Goldstein, Hannah E; Neira, Justin A; Banu, Matei; Aldana, Philipp R; Braga, Bruno P; Brockmeyer, Douglas L; DiLuna, Michael L; Fulkerson, Daniel H; Hankinson, Todd C; Jea, Andrew H; Lew, Sean M; Limbrick, David D; Martin, Jonathan; Pahys, Joshua M; Rodriguez, Luis F; Rozzelle, Curtis J; Tuite, Gerald F; Wetjen, Nicholas M; Anderson, Richard C E
OBJECTIVE The long-term effects of surgical fusion on the growing subaxial cervical spine are largely unknown. Recent cross-sectional studies have demonstrated that there is continued growth of the cervical spine through the teenage years. The purpose of this multicenter study was to determine the effects of rigid instrumentation and fusion on the growing subaxial cervical spine by investigating vertical growth, cervical alignment, cervical curvature, and adjacent-segment instability over time. METHODS A total of 15 centers participated in this multi-institutional retrospective study. Cases involving children less than 16 years of age who underwent rigid instrumentation and fusion of the subaxial cervical spine (C-2 and T-1 inclusive) with at least 1 year of clinical and radiographic follow-up were investigated. Charts were reviewed for clinical data. Postoperative and most recent radiographs, CT, and MR images were used to measure vertical growth and assess alignment and stability. RESULTS Eighty-one patients were included in the study, with a mean follow-up of 33 months. Ninety-five percent of patients had complete clinical resolution or significant improvement in symptoms.

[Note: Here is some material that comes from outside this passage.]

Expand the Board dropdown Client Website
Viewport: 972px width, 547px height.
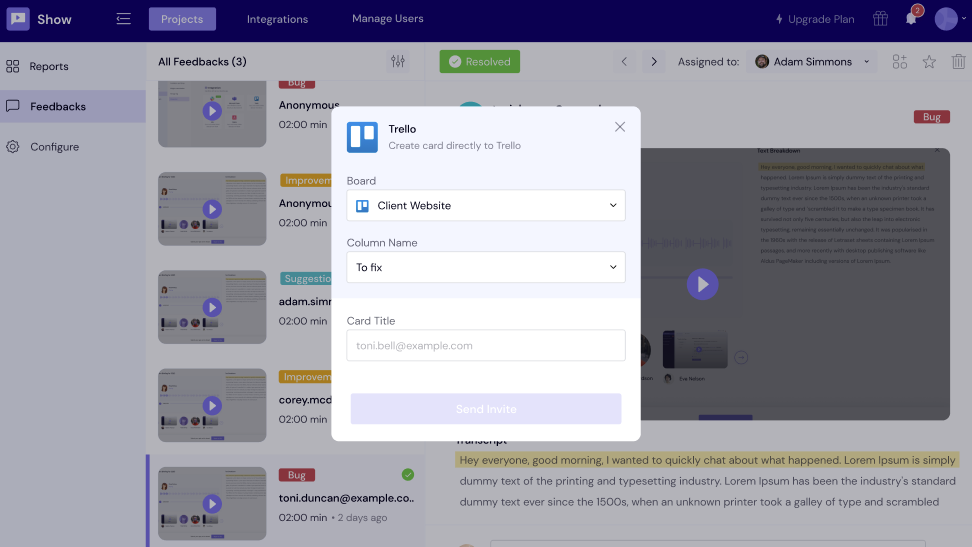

Postoperative cervical kyphosis was seen in only 4 patients (5%), and none developed a swan-neck deformity, unintended adjacent-level fusion, or instability. Of patients with at least 2 years of follow-up, 62% demonstrated growth across the fusion construct. On average, vertical growth was 79% (4-level constructs), 83% (3-level constructs), or 100% (2-level constructs) of expected growth. When comparing the group with continued vertical growth to the one without growth, there were no statistically significant differences in terms of age, sex, underlying etiology, surgical approach, or number of levels fused. CONCLUSIONS Continued vertical growth of the subaxial spine occurs in nearly two-thirds of children after rigid instrumentation and fusion of the subaxial spine. Failure of continued vertical growth is not associated with the patient's age, sex, underlying etiology, number of levels fused, or surgical approach. Further studies are needed to understand this dichotomy and determine the long-term biomechanical effects of surgery on the growing pediatric cervical spine.